**Given problem A**
Please return each line of the records that contains the string "describe".

**Document extract**
** START **

Welcome to DBSTalk RobertB! :hi:

MrAkai nailed it - the only way you can view 4 birds is with a SW21 cascaded off of outputs 2, 3, or 4 of a SW64 and with a receiver that has support for the 129 slot. Fortunately for you, the 501 is one of those receivers. But you have to use the SW64.

LadyTalia - there are 2 reasons that I can come up with to do this: In my case I want both east and west CBS-HD channels and the HD-Demo channel. Probably in a more common case, a subscriber wants the Sky Angel channels off of 61.5 and has locals on 148.


----------



## RobertB (Oct 16, 2002)

Thanks for the assist everybody! Mark Lamutt is exactly right about the reason; I am a Sky Angel subscriber with two local stations on the 148 bird. I have been using my 501 to watch 110/119/148, and a 4000 to watch the Sky Angel channels. I have switched the Sky Angel channels over to the 501 and have linked the Dish 500 and 61.5 to it with a SW21. Two more questions: what do I do with the unneeded 4000 and where is the cheapest place to find a SW64? Any chance someone would trade?


----------



## HTguy (May 7, 2002)

I use the 4-sat set-up as described w/SW-21s cascaded from a SW-64. Just be aware that if you want to feed output #1 from the SW-64 to a rcvr the power inserter has to be between the switches. The other 3 ports can be fed direct.

** END **

**Given problem B**
Write what comes next in the satellite switch thread, starting after its last sentence.

**Records shown**
** START **

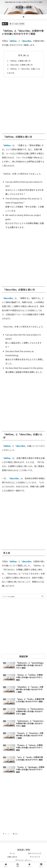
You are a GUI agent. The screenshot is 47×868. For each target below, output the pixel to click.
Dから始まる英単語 (17, 24)
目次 (20, 55)
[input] (23, 596)
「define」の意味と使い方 (20, 61)
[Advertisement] (23, 104)
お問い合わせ (12, 857)
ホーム (12, 853)
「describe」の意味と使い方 (21, 65)
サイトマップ (35, 857)
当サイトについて (35, 853)
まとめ (12, 73)
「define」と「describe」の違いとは (25, 69)
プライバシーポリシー (23, 860)
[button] (42, 596)
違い (5, 24)
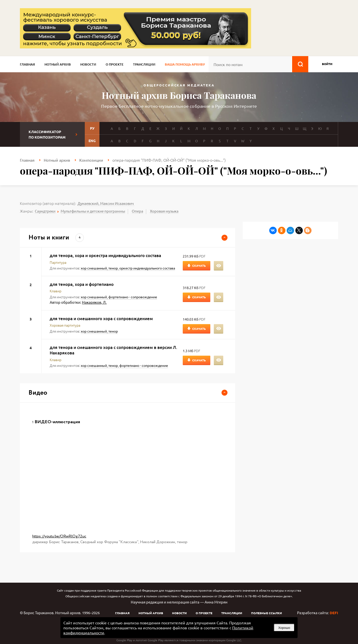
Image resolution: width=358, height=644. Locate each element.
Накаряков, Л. (94, 302)
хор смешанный (94, 268)
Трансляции (144, 64)
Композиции (91, 160)
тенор (113, 268)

** END **

**Exercise response A**
「describe」の意味と使い方 (21, 65)
「define」と「describe」の違いとは (25, 69)

**Exercise response B**
The arrangement works pretty well most of the time but, once in a while, if I change from a 61.5 to 148 channel & occasionally when I 1st power up the rcvr I get a "Problem has been detected with your switch message" and I am prompted to run a switch test. It takes a few minutes to run a 50 point switch test but fortunately I have discovered that if I just go to the PD&S screen & select Sat 119 T11 it locks on the signal & everything is okay.

It doesn't sound like this will be an issue for you but if you receive identical channels from both 61.5 & 148 the rcvr will default to 61.5 & not let you "Channel Up" or "Channel Down" thru the one @148. So you have to turn on the EPG to go up or down or "Recall" back to a non-dupe.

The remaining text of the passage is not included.